An alternative introduction to rspamd configuration: Modules (2/4)

Updated August, 24th, 2018

We already learned that the choice of modules basically determines which tests rspamd executes in analyzing a message. But what are the modules we can choose from? The official documentation has an alphabetical list but let’s instead approach them differently here. If we group them by functionality we can identify the following categories:

  1. Modules acting on the sender or recipient domain/IP
  2. Modules verifying message signatures (against DNS records; they can also add signatures)
  3. Modules comparing message contents (or parts of the contents) against (DNS) blacklists
  4. Modules analyzing messages without DNS interaction
  5. Modules pushing metadata such as sender domains and scores to external databases
  6. Modules that implement actions instead of tests, and
  7. Other modules

I’ll walk over each of these categories now, listing the modules we associate with them. For each module I give a brief description and also indicate if it is built-in (linked into the rspamd binary) or an external Lua module, whether it is enabled in the default configuration and whether it requires additional configuration in order to do any good and finally whether it requires Redis.

Redis is a key-value store that stores and associates keys with values (a giant array or hash table, you could say). Because it’s specialized at this and its store is kept in memory, it’s so fast external applications use it as a simple database or a message broker. It’s also trivial to setup. Many rspamd modules require Redis for temporary and permanent storage.

Last not least I’ll also try to give some personal comments on module selection.

Modules acting on sender or recipient domain/IP

This category consists of the following modules:

Name Description Built-in?
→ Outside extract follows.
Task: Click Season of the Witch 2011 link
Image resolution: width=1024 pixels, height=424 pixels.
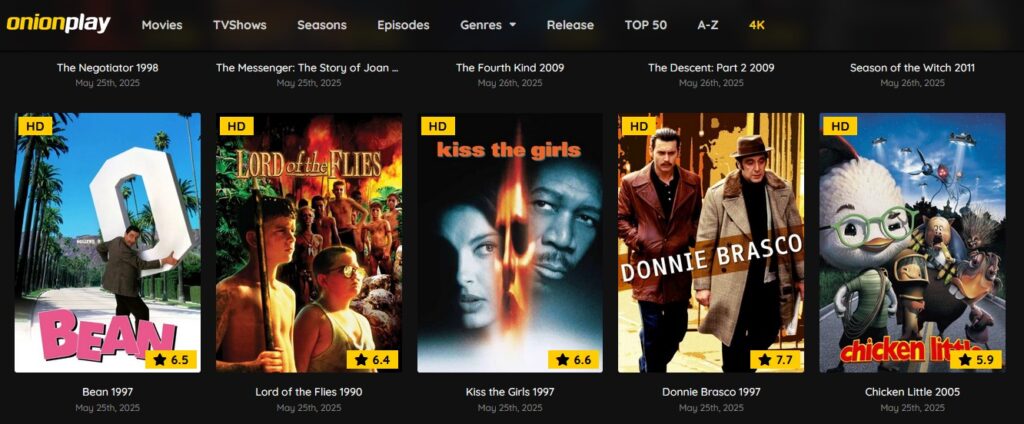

Enabled by default? Requires Redis?
asn Looks up Autonomous System Number (ASN), country code and subnets of sender IP address, allowing for ASN/geographic discrimination No Yes No
ip_score Tracks the number of messages received from a given IP, subnet, ASN or country No Yes Yes
mx_check Checks if the sender domain in the message envelope has at least one connectable MX No No Yes
ratelimit Implements a Leaky bucket algorithm to rate-limit messages from certain senders/recipients No Requires config Yes
rbl Checks a message’s sender IP address against Realtime Blackhole Lists (RBLs), reverse DNS names, “Received:” addresses and HELO/EHLO parameters No Yes No
spf Checks the proclaimed sender domain’s Sender Policy Framework (SPF) policy Yes Yes No

In this category you will want to keep the major two modules enabled, rbl and spf. I know blacklisting is controversial to some, I personally don’t think you can do without (Note that some blacklists have usage restrictions). And SPF might have its shortcomings, but there’s no reason not to use it.

As for the other modules, asn looks very useful to me since you can use it to give penalties not so much to ASNs but especially countries from which you receive next to no regular mail but a lot of spam. ip_score looks interesting but also complex to setup. mx_check being disabled by default looks like a warning sign to me and for the time being I’ll do without. Same goes for ratelimit which gives me a bit of a headache as I can’t think of a case yet where I’d want to limit a good guy and the bad guys are not that easily targetable (think botnets).

Modules verifying message signatures against DNS records (can also add signatures)

This category consists of the following modules:

Name Description Built-in? Enabled by default? Requires Redis?
arc Verifies Authenticated Received Chain (ARC) signatures added by mail relays (augments DKIM signatures) No Yes No
dkim Verifies/Adds Domain Keys Identified Mail (DKIM) signatures to validate a mail really comes from the proclaimed domain Yes Yes No
dmarc Looks up DMARC TXT records to determine how to handle messages after DKIM/SPF checks failed No Requires config Yes
mid Suppresses penalties for invalid/missing “Message-Id” headers for DKIM-signed messages from certain configured domains (i.e. to workaround broken setups) No Yes No
whitelist Negates or increases scores for messages from trusted sources based on DKIM/DMARC/SPF properties No Yes No

As with spf you’ll want dkim. arc tries to address one of DKIM’s shortcomings, forwarded mail, so you want that, too. I’m not sure if you want to enable dmarc: I like to keep control over the policies my mail setup implements.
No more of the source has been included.